Understanding the dynamic cell-cell communication networks that establish immunological activity in the tumor microenvironment (TME) would transform therapeutic strategies to help cancer patients that are unresponsive to checkpoint inhibitors (CPIs). To this end, the overall objective of this proposal is to determine networks of intercellular secreted signals that distinguish ineffective tumor-immune responses from effective ones in order to identify new targets to improve efficacy of cancer immunotherapy (CIT). To achieve this objective, extensive single-cell analysis will be performed on mouse models of melanoma and samples from human melanoma patients in response to CPI-targeting of T cells, and CITs targeting tumor associated monocytes and macrophages (TAMs). These data will be computationally analyzed to construct cell-cell interaction networks between stromal, tumor, and immune cells to identify interactions that maintain immunosuppressive TMEs, predict how to target them, and test these predictions experimentally. The central hypothesis tested in this proposal is that intercellular signaling networks between TAMs and other cells in the TME are central to suppressing immune activity, and that TAM-mediated networks are critical to reestablishing an effective TME immune response, especially in cases of CPI resistance due to inadequate T cell responses. The rationale for the proposed research is that identifying cell-cell interactions that distinguish immunosuppressive versus immunosupportive TMEs will serve as a roadmap of new targets to test in unresponsive tumors.
Aim 1 will develop computational models that can distinguish between an ineffective versus effective anti-tumor immune response. These models will be developed by constructing intercellular networks of receptor-ligand interactions from single-cell RNA sequencing (scRNA-seq) and pathology data in growing and regressing murine and human melanoma tumors.

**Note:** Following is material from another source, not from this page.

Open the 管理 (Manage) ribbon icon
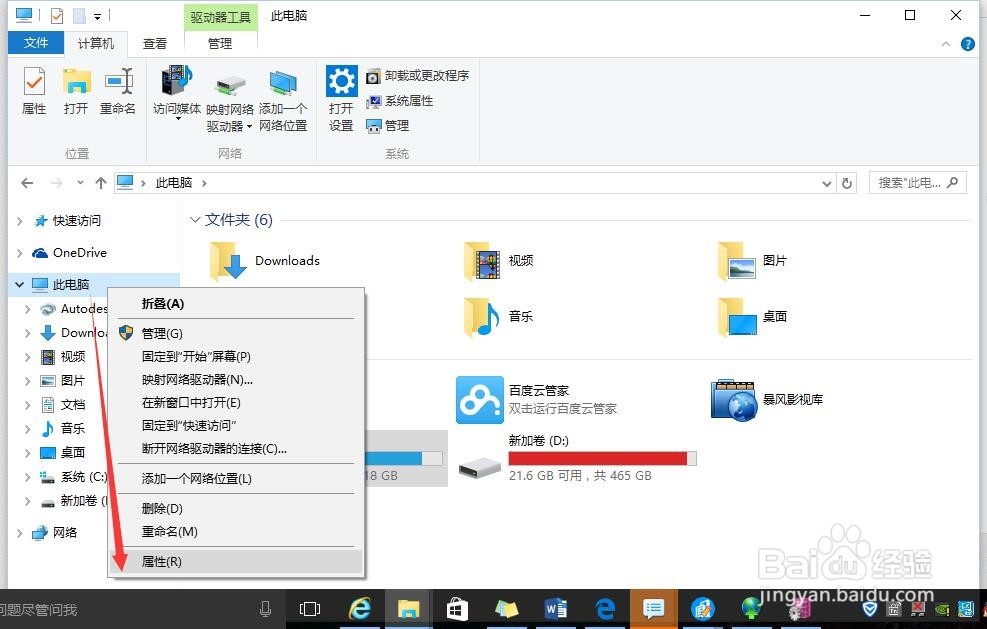This screenshot has width=987, height=629. 392,125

The models will be used to identify targets mediating cell-cell interactions that will be validated experimentally. The objective of Aim 2 will be to determine how the functional plasticity of macrophages and other myeloid cells contributes to an immunosuppressive TME in mice and human melanomas. Interactome maps will be expanded to identify interactions between myeloid cell subsets and other cell types in the tumor over time and with treatment. The proposed research is innovative because, rather than focusing solely on isolated end points (e.g., T cell infiltration), it will identify the network of intercellular communication that stabilizes those endpoints. With respect to cancer systems biology, the proposed research is innovative because it will combine new computational methods?for defining cell subsets and network interactions from scRNA-seq data and constructing predictive classification models?with syngeneic mouse melanoma models and human patient samples that are ideally suited to evaluate CIT responses. The proposed research is significant because it will redefine the hallmarks of immune activity in the TME as emergent properties of multiple cell-cell interactions that can be pharmacologically targeted to design immunotherapies that will be effective on non-responding patients.

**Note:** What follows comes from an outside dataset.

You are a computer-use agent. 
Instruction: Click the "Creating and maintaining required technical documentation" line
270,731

The proposed research is relevant to public health because it will systematically study the complex biology underlying effective versus ineffective anti-cancer immune responses in melanoma in response to cancer immunotherapy. These studies will benefit many laboratories studying the host immune response to cancer. The project is relevant to NCI?s mission because it will have a major impact on our understanding of the progression and treatment of cancer.